Items from a dataset:

_ _ _ _ _

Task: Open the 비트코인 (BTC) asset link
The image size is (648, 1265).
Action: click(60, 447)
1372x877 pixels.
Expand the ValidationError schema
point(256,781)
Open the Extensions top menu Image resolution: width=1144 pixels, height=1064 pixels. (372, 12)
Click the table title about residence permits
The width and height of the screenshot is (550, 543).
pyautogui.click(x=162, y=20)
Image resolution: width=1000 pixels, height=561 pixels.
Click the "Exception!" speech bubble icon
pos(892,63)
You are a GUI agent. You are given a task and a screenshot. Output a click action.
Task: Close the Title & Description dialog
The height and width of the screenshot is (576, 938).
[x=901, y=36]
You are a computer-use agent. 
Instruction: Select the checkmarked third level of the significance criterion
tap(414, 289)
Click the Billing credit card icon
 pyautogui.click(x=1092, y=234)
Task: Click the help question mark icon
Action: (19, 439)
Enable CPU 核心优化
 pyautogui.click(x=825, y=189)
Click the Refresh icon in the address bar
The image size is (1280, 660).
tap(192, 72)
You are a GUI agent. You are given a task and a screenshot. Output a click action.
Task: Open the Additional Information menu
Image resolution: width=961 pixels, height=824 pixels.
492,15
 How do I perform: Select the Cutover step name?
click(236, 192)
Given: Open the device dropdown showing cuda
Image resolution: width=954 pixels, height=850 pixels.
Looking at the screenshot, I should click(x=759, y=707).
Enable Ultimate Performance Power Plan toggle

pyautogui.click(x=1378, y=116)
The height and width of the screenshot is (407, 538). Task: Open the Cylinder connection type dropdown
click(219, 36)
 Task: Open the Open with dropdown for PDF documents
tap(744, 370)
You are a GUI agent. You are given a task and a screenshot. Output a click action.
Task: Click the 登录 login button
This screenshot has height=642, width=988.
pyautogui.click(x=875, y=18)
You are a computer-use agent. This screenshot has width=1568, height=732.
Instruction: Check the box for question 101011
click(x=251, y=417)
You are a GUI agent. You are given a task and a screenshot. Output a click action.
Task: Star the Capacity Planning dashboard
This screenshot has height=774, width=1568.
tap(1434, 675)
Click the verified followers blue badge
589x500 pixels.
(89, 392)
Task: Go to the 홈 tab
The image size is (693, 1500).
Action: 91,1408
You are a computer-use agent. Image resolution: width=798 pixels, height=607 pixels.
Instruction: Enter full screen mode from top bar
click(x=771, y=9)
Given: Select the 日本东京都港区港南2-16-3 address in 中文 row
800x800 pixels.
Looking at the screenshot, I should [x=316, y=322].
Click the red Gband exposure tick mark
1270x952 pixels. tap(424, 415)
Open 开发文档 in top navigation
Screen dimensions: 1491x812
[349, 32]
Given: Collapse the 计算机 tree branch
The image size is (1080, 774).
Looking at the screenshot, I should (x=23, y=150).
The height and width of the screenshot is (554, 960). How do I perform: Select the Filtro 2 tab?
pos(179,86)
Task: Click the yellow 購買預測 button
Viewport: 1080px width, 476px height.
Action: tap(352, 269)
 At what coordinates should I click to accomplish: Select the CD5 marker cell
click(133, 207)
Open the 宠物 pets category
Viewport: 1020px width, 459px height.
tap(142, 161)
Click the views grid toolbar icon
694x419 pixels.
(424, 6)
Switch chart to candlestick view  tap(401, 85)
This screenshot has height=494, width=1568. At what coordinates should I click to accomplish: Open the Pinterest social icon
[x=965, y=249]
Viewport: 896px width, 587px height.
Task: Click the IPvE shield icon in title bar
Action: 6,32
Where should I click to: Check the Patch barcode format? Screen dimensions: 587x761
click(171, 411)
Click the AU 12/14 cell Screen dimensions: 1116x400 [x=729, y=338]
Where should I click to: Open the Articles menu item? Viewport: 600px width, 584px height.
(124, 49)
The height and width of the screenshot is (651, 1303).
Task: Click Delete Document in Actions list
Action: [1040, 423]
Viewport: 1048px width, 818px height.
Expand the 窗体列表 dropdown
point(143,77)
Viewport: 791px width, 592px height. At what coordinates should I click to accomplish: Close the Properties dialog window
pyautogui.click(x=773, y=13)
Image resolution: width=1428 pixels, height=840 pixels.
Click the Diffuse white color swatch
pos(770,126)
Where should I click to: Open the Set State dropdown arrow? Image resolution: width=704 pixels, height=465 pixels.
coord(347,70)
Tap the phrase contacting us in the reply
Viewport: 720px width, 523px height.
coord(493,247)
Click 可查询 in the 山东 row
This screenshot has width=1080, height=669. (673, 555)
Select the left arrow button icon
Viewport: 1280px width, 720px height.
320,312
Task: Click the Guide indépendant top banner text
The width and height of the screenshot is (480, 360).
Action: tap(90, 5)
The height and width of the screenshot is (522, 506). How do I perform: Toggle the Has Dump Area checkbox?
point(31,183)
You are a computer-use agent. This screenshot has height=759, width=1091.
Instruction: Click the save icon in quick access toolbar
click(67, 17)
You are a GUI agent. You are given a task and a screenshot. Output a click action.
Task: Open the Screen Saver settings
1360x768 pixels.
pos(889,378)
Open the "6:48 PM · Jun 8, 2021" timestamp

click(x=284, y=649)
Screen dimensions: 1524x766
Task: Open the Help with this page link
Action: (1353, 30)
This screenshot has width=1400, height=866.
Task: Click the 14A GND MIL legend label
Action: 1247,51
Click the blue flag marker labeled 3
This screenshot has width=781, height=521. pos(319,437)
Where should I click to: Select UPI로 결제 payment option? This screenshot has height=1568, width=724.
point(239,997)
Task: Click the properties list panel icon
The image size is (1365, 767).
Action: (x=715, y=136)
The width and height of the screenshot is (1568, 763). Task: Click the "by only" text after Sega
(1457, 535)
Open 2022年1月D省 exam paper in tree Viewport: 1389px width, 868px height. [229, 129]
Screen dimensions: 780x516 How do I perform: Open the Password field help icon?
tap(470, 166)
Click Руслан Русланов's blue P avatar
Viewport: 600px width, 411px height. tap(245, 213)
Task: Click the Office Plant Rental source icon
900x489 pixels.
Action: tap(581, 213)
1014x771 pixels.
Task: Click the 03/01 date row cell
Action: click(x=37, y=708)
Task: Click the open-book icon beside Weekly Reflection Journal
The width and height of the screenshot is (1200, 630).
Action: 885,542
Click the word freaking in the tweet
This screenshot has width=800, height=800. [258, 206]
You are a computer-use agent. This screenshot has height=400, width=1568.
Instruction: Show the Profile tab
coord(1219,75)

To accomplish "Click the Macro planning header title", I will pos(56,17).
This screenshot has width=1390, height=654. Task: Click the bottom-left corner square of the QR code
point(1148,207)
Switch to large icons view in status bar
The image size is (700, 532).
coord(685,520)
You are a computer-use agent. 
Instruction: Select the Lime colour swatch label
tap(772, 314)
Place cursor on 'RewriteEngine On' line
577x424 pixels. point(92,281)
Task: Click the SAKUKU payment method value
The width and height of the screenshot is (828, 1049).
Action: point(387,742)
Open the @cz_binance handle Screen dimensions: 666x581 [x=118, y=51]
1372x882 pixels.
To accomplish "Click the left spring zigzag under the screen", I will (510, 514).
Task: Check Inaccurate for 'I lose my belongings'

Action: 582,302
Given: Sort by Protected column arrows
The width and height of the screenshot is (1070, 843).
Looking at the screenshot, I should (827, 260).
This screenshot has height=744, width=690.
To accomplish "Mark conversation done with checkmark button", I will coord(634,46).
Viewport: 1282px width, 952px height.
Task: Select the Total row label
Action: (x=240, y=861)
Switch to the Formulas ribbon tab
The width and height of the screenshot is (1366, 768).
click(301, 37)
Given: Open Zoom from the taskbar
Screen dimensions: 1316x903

_ _ _ _ _

* _Exercise_
Say, as a number only, how many lines of the data contain "address".

* _Solution for this task_
2